==== DATASET ENTRIES ====

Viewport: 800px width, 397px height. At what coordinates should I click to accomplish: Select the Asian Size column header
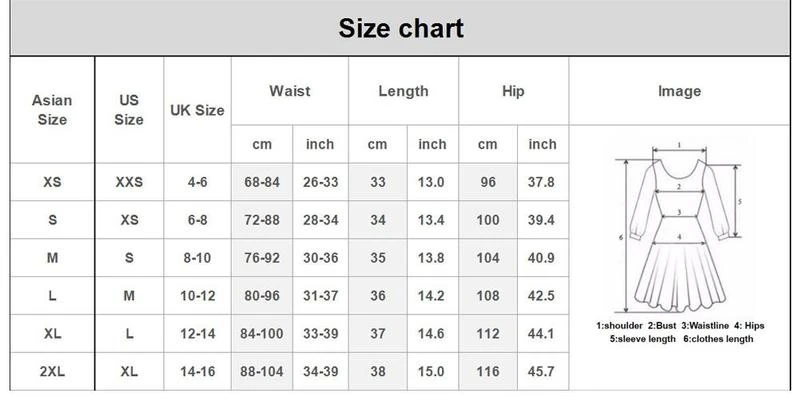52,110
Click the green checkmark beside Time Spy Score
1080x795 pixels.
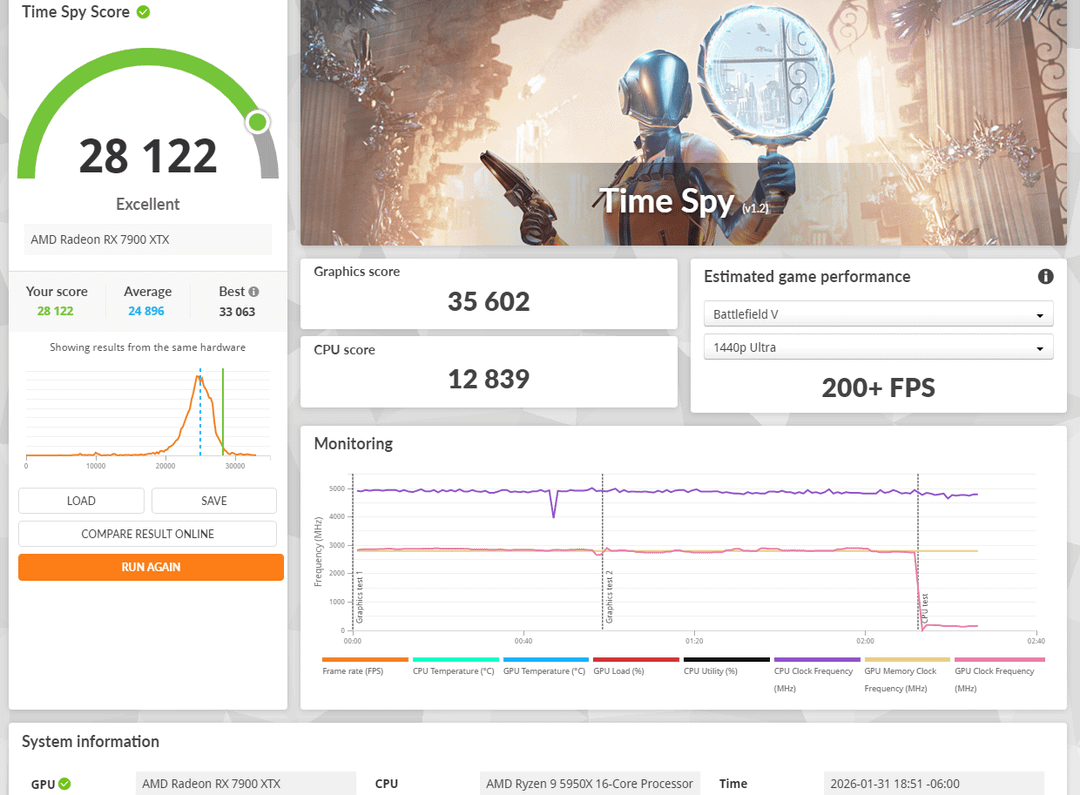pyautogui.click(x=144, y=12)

====

ASSIGNMENT: Set down the records precisely as they appear. Any picture stays out.

SOLUTION TO THIS EXERCISE:
Viewport: 800px width, 397px height. At what coordinates should I click to accomplish: Select the Asian Size column header
52,110
Click the green checkmark beside Time Spy Score
1080x795 pixels.
pyautogui.click(x=144, y=12)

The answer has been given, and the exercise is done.